═══ Entries provided ═══

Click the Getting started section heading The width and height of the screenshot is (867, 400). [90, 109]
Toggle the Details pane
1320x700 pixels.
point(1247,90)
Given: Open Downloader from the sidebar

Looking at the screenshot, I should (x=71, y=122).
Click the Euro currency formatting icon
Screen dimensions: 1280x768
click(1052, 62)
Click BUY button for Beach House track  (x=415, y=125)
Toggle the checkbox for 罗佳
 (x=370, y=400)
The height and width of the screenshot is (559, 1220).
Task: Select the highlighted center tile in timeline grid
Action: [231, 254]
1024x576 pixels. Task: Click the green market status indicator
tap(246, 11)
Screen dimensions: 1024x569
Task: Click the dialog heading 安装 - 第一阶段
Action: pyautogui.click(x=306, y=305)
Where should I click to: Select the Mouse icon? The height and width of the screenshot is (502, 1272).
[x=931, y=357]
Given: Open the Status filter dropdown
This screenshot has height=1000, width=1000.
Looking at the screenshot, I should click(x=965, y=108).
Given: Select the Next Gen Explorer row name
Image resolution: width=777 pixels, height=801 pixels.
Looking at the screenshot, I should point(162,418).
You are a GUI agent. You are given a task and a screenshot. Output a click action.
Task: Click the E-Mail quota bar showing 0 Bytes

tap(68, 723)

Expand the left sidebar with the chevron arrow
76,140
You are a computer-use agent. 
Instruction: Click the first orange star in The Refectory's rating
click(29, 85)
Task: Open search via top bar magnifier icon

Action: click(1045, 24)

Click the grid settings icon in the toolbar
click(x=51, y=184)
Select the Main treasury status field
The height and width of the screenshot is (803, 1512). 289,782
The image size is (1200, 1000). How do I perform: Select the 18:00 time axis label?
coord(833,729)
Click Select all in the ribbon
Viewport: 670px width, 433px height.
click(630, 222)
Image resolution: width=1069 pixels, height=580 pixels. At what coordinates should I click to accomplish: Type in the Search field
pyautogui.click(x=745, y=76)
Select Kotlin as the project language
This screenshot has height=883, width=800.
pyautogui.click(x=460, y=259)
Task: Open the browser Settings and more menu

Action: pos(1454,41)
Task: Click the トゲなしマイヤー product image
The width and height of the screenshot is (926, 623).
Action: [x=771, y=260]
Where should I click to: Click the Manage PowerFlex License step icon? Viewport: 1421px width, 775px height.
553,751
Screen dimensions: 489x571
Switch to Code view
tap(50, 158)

═══

Exercise directions -
Look through the material above for the word "agent" and copy every line that has it.

Answer space -
You are a GUI agent. You are given a task and a screenshot. Output a click action.
You are a computer-use agent. 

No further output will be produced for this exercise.